_Work to complete:_ Search the data for the word "link" and copy out every line that has it.
[Data for the task Boundary: Start]
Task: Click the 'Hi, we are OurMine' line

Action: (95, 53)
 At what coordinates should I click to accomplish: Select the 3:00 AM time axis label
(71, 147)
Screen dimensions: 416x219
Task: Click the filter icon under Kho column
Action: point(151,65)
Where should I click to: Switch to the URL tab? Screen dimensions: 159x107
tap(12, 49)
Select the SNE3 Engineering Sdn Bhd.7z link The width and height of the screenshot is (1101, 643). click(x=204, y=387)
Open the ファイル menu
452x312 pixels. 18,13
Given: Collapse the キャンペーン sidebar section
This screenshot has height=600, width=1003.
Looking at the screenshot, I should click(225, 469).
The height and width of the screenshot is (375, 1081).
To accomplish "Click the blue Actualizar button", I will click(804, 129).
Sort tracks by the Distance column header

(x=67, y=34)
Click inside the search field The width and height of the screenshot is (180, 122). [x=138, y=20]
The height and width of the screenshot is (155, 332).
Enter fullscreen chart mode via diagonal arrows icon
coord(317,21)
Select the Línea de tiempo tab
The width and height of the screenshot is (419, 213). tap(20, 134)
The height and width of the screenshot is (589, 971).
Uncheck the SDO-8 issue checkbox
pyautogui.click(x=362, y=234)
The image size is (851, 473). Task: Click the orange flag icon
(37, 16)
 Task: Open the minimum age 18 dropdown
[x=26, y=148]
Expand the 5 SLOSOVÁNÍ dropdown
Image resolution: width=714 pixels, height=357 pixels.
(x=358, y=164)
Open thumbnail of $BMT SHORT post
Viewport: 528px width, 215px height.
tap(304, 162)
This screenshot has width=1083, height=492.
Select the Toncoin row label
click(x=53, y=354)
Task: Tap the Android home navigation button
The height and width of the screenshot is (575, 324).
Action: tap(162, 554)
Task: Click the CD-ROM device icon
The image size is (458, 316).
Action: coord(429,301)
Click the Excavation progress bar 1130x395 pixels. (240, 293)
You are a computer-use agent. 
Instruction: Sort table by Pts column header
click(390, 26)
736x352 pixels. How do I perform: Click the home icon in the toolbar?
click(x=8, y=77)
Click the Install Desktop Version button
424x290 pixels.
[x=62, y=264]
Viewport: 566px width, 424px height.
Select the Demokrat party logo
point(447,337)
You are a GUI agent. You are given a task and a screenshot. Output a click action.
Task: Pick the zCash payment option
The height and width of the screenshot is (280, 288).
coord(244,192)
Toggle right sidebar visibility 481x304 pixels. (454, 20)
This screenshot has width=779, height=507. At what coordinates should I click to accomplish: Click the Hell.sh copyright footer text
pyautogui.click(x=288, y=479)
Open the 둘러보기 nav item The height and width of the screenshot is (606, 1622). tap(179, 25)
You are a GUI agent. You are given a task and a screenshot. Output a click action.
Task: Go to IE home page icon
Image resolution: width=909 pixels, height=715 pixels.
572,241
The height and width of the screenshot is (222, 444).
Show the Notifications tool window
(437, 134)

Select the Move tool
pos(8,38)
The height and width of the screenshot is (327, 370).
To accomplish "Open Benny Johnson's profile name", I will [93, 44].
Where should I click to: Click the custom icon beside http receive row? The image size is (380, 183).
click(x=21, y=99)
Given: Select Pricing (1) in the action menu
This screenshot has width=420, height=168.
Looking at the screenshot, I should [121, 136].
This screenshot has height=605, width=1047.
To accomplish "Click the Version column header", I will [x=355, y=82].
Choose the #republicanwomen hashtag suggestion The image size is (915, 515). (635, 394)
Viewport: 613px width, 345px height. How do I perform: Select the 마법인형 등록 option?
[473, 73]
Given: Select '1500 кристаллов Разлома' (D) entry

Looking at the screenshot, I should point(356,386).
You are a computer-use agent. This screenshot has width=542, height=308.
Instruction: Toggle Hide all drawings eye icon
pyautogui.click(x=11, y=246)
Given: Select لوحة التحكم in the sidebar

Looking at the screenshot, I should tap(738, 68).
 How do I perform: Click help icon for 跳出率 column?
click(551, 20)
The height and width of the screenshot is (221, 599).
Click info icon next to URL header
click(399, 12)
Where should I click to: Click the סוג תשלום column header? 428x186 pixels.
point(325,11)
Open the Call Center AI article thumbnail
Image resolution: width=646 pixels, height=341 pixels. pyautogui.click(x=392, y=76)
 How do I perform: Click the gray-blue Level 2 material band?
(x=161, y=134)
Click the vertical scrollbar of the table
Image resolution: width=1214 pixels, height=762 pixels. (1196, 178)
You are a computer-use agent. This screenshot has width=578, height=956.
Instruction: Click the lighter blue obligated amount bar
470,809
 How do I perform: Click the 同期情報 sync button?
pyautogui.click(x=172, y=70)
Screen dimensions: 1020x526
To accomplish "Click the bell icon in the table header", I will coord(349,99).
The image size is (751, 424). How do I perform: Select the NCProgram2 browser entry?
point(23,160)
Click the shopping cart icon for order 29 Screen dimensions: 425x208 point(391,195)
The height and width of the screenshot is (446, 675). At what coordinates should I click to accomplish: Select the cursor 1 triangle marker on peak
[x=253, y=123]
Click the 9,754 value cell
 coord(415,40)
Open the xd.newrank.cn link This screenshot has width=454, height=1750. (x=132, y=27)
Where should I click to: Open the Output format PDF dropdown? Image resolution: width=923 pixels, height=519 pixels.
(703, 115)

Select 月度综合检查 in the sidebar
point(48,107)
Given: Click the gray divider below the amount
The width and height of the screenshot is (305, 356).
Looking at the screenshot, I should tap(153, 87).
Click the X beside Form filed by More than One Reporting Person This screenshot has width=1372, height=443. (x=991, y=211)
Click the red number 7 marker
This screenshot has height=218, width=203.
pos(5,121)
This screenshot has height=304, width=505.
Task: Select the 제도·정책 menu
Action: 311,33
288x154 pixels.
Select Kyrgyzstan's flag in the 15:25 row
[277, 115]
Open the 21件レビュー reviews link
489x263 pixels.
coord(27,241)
[Data for the task Boundary: End]
_Result of the task:_
Select the SNE3 Engineering Sdn Bhd.7z link The width and height of the screenshot is (1101, 643). click(x=204, y=387)
Open the xd.newrank.cn link This screenshot has width=454, height=1750. (x=132, y=27)
Open the 21件レビュー reviews link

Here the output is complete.